● Text passage:
★ ★ ★ ★

How to overcome path-dependent dynamic capabilities.
Ad hoc managerial action as a starting point for overcoming path-dependent dynamic capabilities
Our analysis of ad hoc managerial action as a starting point for overcoming dynamic capabilities proceeds in three steps. First, we argue that overcoming path dependence requires an exogenous intervention in which a higher-level entity, unaffected by the mechanisms, acts upon the path-constituting, self-reinforcing mechanisms. Second, we identify ad hoc managerial action as a feasible approach to explain the adaptation of dynamic capabilities without encountering those conceptual difficulties that underlie routine-based solutions to this phenomenon. Third, building on the distinction between reflective and reflexive systems of managers, we illustrate how decision makers detect that ad hoc action becomes necessary to address path dependence.

★ ★ ★ ★

● Exercise 1: In the passage on path-dependent dynamic capabilities, what kind of intervention is needed to overcome path dependence?
● Exercise 2: Turn the paragraph beginning "Our analysis of ad hoc managerial action" in the passage on path-dependent dynamic capabilities into a short list of its steps.
● Exercise 3: Translate this sentence from the passage on path-dependent dynamic capabilities into Spanish: "Second, we identify ad hoc managerial action as a feasible approach to explain the adaptation of dynamic capabilities without encountering those conceptual difficulties that underlie routine-based solutions to this phenomenon."

★ ★ ★ ★

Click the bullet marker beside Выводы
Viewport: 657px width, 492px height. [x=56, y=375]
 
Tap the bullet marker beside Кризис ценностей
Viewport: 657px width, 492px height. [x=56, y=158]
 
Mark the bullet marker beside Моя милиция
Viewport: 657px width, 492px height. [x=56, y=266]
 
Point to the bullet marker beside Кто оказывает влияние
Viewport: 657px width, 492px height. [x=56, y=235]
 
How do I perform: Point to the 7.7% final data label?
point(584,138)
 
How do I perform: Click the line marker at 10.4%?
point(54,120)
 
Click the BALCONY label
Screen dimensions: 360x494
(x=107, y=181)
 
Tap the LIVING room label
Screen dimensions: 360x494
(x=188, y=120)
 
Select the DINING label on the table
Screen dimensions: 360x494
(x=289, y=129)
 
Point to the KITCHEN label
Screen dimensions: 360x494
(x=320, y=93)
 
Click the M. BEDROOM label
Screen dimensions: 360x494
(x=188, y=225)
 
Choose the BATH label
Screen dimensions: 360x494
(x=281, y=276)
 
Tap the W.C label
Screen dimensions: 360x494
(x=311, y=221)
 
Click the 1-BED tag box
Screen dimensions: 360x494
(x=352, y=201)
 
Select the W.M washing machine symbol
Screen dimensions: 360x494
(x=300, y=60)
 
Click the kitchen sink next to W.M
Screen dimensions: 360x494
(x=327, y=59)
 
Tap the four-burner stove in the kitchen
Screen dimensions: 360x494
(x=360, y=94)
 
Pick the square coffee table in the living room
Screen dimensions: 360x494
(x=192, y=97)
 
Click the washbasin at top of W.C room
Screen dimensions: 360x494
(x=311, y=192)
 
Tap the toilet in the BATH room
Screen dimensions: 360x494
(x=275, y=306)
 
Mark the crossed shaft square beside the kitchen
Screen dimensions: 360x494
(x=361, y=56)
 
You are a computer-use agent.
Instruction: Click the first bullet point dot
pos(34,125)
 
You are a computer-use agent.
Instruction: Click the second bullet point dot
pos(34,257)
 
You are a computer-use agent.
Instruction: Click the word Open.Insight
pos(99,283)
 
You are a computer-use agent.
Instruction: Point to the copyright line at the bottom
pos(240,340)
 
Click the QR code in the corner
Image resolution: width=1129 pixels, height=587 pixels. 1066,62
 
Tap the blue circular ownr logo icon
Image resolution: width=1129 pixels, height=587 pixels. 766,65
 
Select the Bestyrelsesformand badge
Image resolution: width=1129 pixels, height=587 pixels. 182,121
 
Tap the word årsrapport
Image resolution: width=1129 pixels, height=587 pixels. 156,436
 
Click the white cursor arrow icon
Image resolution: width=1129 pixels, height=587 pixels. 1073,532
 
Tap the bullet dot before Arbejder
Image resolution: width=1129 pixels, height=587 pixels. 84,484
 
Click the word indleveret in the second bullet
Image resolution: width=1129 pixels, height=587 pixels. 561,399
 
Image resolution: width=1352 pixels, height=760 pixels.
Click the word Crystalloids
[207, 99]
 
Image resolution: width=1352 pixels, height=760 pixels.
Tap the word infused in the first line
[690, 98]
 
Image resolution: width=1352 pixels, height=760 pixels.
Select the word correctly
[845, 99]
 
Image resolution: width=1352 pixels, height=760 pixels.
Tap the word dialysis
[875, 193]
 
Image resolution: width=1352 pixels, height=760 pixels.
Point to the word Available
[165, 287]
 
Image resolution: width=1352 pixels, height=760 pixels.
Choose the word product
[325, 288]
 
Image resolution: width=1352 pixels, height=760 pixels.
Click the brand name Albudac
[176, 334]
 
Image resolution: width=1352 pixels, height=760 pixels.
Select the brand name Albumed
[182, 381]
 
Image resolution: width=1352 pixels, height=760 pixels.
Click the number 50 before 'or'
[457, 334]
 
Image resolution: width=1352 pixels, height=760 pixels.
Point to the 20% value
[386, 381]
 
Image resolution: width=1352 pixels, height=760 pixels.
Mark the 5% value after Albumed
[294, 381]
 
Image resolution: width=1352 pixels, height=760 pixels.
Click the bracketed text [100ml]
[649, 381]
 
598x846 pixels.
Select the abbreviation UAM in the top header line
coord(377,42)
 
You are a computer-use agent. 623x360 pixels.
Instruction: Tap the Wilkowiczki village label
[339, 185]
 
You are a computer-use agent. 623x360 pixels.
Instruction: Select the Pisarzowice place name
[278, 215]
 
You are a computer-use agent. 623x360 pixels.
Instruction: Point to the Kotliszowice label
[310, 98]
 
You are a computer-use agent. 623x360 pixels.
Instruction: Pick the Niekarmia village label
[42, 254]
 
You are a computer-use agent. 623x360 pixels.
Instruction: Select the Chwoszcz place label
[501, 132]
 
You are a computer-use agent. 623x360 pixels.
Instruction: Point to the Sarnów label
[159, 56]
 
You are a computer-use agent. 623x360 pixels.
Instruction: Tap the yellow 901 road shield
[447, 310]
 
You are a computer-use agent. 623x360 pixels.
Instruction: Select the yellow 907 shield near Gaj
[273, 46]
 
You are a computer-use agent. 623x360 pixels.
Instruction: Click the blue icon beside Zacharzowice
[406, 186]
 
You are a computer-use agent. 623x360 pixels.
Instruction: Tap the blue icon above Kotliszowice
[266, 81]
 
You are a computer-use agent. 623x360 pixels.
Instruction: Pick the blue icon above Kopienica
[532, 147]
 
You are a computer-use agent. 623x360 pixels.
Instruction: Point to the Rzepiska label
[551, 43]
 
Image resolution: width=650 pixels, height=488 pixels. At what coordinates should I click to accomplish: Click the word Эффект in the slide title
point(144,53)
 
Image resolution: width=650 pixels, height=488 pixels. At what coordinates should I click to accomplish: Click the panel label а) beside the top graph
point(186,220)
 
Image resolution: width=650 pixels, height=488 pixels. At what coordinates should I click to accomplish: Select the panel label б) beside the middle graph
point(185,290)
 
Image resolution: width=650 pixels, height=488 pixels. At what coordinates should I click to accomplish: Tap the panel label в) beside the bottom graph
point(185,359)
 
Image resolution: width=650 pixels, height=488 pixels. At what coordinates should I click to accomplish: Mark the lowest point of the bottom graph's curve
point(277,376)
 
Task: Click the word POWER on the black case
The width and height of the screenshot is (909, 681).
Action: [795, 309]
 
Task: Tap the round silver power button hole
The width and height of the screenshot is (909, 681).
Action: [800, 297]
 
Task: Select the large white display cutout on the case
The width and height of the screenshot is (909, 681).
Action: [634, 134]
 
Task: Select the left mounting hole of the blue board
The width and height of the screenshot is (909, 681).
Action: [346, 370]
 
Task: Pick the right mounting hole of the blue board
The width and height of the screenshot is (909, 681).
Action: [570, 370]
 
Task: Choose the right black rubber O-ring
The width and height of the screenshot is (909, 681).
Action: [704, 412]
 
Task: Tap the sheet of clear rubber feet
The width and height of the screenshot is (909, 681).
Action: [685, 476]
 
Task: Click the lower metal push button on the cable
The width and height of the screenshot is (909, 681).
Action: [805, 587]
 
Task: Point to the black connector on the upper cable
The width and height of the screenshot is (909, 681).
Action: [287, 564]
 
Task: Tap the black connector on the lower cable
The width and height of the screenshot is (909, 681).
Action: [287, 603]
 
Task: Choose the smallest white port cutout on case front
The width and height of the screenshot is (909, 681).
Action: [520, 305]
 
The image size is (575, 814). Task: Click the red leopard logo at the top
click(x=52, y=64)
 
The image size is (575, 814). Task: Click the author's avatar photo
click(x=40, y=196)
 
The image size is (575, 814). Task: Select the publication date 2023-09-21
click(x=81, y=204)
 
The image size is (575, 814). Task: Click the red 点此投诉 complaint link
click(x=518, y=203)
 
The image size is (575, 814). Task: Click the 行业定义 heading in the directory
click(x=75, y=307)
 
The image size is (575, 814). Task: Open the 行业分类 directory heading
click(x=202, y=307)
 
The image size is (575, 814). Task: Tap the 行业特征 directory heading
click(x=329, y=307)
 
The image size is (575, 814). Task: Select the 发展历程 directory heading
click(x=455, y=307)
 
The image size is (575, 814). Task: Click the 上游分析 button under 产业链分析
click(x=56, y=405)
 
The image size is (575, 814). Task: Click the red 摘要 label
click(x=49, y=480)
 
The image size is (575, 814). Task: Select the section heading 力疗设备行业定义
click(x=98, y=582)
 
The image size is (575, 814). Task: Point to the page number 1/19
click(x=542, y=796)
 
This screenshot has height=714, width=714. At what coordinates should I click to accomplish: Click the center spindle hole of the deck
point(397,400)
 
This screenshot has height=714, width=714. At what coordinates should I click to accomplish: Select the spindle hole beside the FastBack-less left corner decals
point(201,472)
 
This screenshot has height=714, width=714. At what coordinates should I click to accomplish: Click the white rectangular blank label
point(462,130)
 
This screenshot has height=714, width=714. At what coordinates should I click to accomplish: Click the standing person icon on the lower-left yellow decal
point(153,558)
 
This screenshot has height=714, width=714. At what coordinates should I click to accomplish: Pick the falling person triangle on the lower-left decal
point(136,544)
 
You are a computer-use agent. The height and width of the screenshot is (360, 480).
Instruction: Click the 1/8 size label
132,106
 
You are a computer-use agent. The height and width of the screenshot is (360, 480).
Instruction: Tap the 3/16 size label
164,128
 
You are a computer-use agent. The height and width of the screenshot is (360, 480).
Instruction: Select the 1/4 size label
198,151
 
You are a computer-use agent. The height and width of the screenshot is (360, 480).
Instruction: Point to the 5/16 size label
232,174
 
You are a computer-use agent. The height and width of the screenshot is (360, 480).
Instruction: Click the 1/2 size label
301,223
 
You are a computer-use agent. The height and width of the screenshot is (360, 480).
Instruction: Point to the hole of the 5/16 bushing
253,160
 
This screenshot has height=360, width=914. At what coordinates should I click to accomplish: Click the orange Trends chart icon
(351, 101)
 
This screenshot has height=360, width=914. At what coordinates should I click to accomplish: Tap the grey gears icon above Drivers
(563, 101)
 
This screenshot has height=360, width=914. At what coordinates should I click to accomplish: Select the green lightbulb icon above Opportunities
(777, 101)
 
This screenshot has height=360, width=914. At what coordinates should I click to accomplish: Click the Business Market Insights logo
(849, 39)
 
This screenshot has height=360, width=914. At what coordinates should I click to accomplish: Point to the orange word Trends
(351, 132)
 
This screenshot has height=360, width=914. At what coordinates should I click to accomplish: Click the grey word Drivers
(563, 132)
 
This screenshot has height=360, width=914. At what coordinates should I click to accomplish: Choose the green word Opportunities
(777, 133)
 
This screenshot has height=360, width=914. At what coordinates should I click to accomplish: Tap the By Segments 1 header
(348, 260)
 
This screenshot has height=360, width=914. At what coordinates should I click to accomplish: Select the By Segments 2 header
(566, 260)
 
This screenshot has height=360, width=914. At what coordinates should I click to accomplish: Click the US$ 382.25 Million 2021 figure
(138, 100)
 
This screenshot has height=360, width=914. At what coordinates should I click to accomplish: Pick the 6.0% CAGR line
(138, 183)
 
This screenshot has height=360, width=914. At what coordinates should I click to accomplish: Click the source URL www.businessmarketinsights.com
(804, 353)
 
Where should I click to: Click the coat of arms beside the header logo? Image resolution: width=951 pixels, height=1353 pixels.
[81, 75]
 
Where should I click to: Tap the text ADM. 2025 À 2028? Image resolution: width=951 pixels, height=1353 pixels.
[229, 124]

★ ★ ★ ★

● Reply 1: An exogenous intervention, in which a higher-level entity that is unaffected by the mechanisms acts upon the path-constituting, self-reinforcing mechanisms.

● Reply 2:
The analysis has three steps:
- It argues that overcoming path dependence requires an exogenous intervention, in which a higher-level entity unaffected by the self-reinforcing mechanisms acts upon them.
- It identifies ad hoc managerial action as a feasible way to explain how dynamic capabilities adapt, without the conceptual difficulties of routine-based solutions.
- It uses the distinction between managers' reflective and reflexive systems to show how decision makers detect when ad hoc action is needed to address path dependence.

● Reply 3: En segundo lugar, identificamos la acción gerencial ad hoc como un enfoque viable para explicar la adaptación de las capacidades dinámicas sin toparse con aquellas dificultades conceptuales que subyacen a las soluciones basadas en rutinas para este fenómeno.